Authors: Faris, Justin; ZHANG, ZENGCUI - North Dakota State University; LU, HUANGJUN - Texas Agrilife Research; Lu, Shunwen; CLOUTIER, SYLVIE - Agri Food - Canada; Fellers, John; MEINHARDT, STEVEN - North Dakota State University; RASMUSSEN, JACK - North Dakota State University; Xu, Steven; OLIVER, RICHARD - Murdoch University; Simons, Kristin; Friesen, Timothy

Submitted to: Proceedings of the National Academy of Sciences (PNAS)
Publication Type: Peer Reviewed Journal
Publication Acceptance Date: 6/18/2010
Publication Date: 7/27/2010
Citation: Faris, J.D., Zhang, Z., Lu, H., Lu, S., Cloutier, S., Fellers, J.P., Meinhardt, S.W., Rasmussen, J.B., Xu, S.S., Oliver, R.P., Simons, K.J., Friesen, T.L. 2010. A Unique Wheat Disease Resistance-like Gene Governs Effector-Induced Susceptibility to Necrotrophic pathogens. Proceedings of the National Academy of Sciences. 107:13544-13549.

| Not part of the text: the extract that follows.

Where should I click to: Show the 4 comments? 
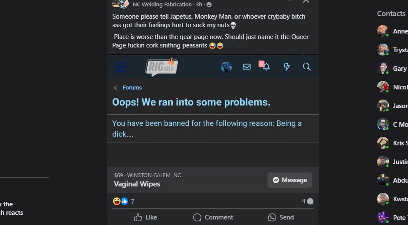click(x=307, y=201)
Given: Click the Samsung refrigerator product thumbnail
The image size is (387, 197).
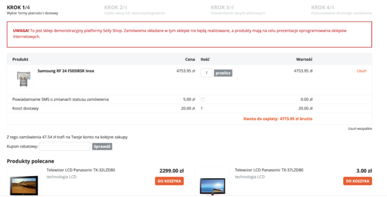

Interpretive Summary: Plant disease resistance is often conferred by genes with specific features known as nucleotide binding and leucine-rich repeat(NB-LRR) or protein kinase (PK) domains. Here, we isolated the wheat gene Tsn1, which governs sensitivity to a host-selective toxin (ToxA) produced by two wheat necrotrophic pathogens that cause Stagonospora nodorum blotch and tan spot. Tsn1 has features of disease resistance genes, harboring PK and NB-LRR domains, all of which are required for ToxA sensitivity, and hence disease susceptibility. Tsn1 is unique to ToxA-sensitive wheat lines, and modern wheat acquired Tsn1 from a wild wheat ancestor through evolution.The Tsn1 protein does not interact directly with ToxA, and Tsn1 transcription is regulated by the circadian clock and light. This work provides strong evidence that necrotrophic pathogens thrive by subverting the resistance mechanisms acquired by plants to combat other pathogens.

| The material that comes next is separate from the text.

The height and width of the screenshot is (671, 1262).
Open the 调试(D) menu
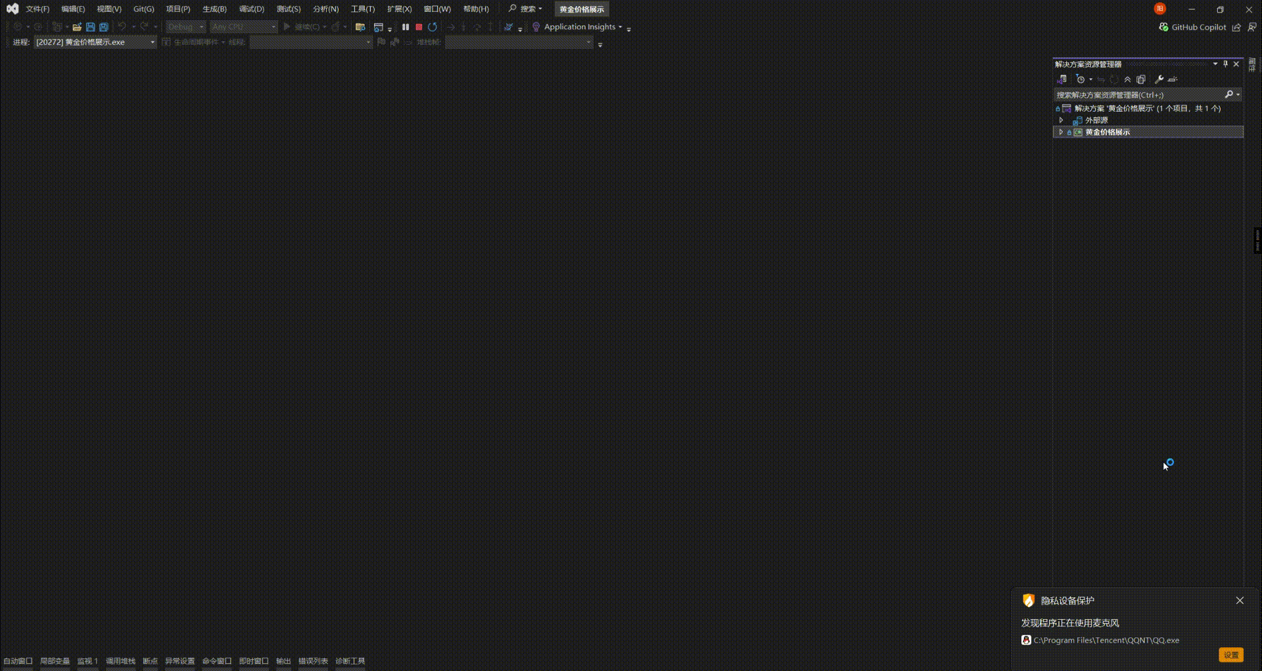tap(250, 9)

Technical Abstract: Plant disease resistance is often conferred by genes with nucleotide binding site and leucine-rich repeat NBS-LRR) or serine/threonine protein kinase (S/TPK) domains. Much less is known about mechanisms of susceptibility, particularly to necrotrophic fungal pathogens. The pathogens that cause the diseases tan spot and Stagonospora nodorum blotch (SNB) on wheat produce virulence effectors (host-selective toxins) that induce susceptibility in wheat lines harboring corresponding toxin sensitivity genes. The effector ToxA is produced by both pathogens, and sensitivity to ToxA is governed by the Tsn1 gene on wheat chromosome arm 5BL. Here, we report the cloning of Tsn1, which was found to obtain features of disease resistance genes, including S/TPK and NBS-LRR domains.Mutagenesis revealed that all three domains are required for ToxA sensitivity, and hence disease susceptibility. Genotyping and Southern analysis indicated that Tsn1 is unique to ToxA-sensitive genotypes and insensitive genotypes are null. Sequencing and phylogenetic analysis indicated that Tsn1 arose in the B-genome diploid progenitor of polyploid wheat through a genome shuffling event that gave rise to its unique structure. Functional analysis indicated that the Tsn1 protein does not interact directly with ToxA. Tsn1 transcription is tightly regulated by the circadian clock and light, providing further evidence that Tsn1-ToxA interactions are associated with photosynthesis pathways. This work suggests that these necrotrophic pathogens thrive by subverting the resistance mechanisms acquired by plants to combat other pathogens.